Source:
((

The central government, on June 1, announced the launch of the NHPC OFS, comprising a base issue of 3% of equity, with a 3% green shoe option to be exercised in the event of strong investor demand.

As per stock exchange data, the Central government held a 67.4% stake in NHPC at the end of the March quarter.

The floor price for the NHPC OFS has been set at ₹71 per share, representing a discount of about ₹ 4 per share to Monday’s close of ₹75 per share.

The OFS opened for non-retail investors on Tuesday, June 2 and witnessed robust demand, with the issue being subscribed 3.47 times the shares on offer by the close of bidding.

DIPAM Secretary Arunish Chawla stated that the OFS witnessed strong investor interest, with subscriptions reaching 3.47 times the shares on offer on the first day. He noted that share allotment would be carried out based on price priority and confirmed that the government would also offload additional shares through the green shoe option.

The issue is expected to generate approximately ₹4,200 crore for the government.

))

Given information:
((

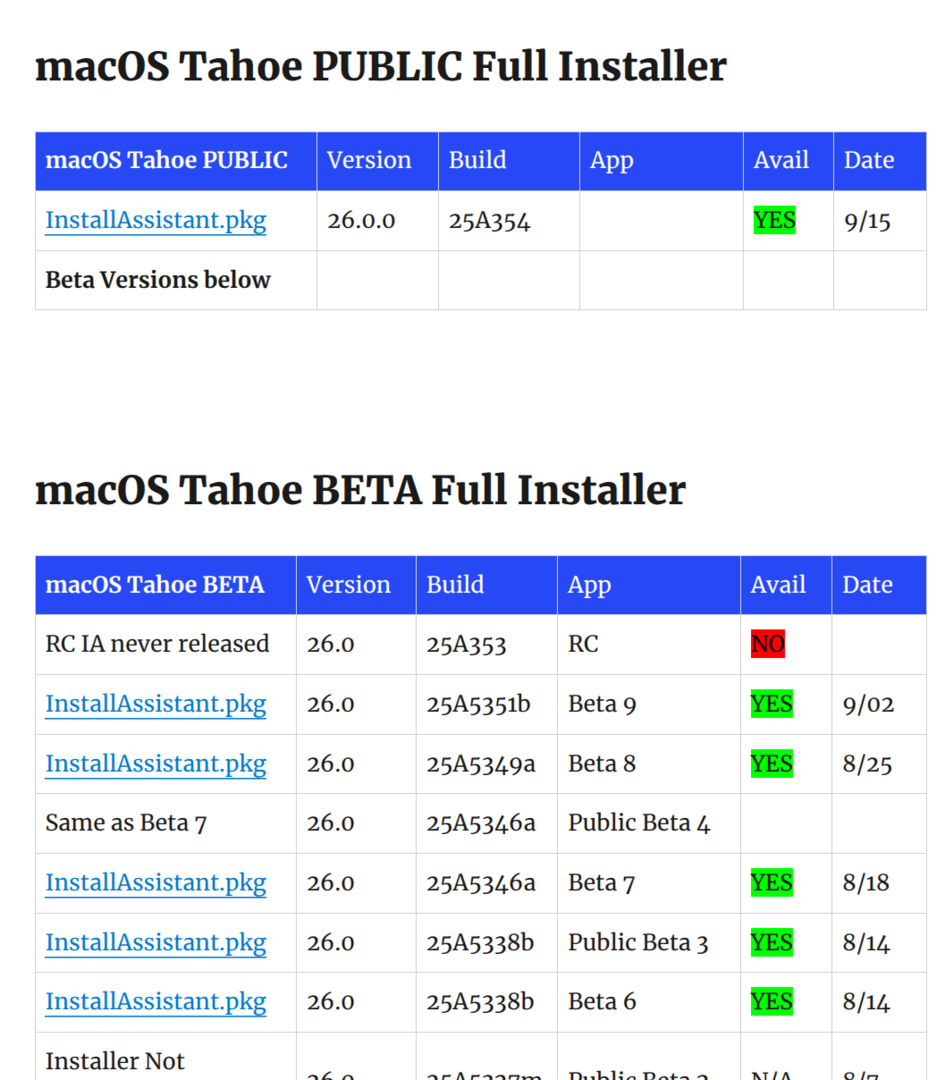
Task: Open the Beta 7 InstallAssistant.pkg link
Action: [x=156, y=883]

))

Short problem: Transcribe the passage on the NHPC offer for sale in full, word for word. Work only from the passage on the NHPC offer for sale, not from the listing.

Task response:
The central government, on June 1, announced the launch of the NHPC OFS, comprising a base issue of 3% of equity, with a 3% green shoe option to be exercised in the event of strong investor demand.

As per stock exchange data, the Central government held a 67.4% stake in NHPC at the end of the March quarter.

The floor price for the NHPC OFS has been set at ₹71 per share, representing a discount of about ₹ 4 per share to Monday’s close of ₹75 per share.

The OFS opened for non-retail investors on Tuesday, June 2 and witnessed robust demand, with the issue being subscribed 3.47 times the shares on offer by the close of bidding.

DIPAM Secretary Arunish Chawla stated that the OFS witnessed strong investor interest, with subscriptions reaching 3.47 times the shares on offer on the first day. He noted that share allotment would be carried out based on price priority and confirmed that the government would also offload additional shares through the green shoe option.

The issue is expected to generate approximately ₹4,200 crore for the government.